What the task requires :: Where the records below have a line with "agent", that line is to be copied.
------------------------------------------------
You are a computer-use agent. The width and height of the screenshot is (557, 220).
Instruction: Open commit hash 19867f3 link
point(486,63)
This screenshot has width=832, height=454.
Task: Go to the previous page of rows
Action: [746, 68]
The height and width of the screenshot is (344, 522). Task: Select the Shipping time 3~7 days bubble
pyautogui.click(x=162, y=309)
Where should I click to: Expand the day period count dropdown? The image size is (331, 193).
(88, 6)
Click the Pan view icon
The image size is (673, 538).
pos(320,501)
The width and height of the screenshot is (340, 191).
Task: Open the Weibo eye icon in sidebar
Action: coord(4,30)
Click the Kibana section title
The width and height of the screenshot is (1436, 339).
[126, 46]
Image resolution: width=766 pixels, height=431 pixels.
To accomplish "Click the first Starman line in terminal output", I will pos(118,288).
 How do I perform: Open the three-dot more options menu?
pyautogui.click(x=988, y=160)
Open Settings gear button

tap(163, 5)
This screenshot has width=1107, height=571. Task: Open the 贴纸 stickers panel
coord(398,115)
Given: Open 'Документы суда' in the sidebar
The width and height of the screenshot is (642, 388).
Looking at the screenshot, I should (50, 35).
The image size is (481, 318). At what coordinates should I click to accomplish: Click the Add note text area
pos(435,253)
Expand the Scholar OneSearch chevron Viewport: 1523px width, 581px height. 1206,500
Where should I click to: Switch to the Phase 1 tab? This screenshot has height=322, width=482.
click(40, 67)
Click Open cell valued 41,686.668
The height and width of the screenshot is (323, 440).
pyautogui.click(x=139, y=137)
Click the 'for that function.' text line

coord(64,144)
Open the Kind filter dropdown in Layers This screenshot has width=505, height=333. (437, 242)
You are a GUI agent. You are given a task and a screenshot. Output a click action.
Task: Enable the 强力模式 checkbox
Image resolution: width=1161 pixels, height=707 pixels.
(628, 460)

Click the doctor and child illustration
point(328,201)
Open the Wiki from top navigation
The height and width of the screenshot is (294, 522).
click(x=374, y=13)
------------------------------------------------
Expected output ::
You are a computer-use agent. The width and height of the screenshot is (557, 220).
You are a GUI agent. You are given a task and a screenshot. Output a click action.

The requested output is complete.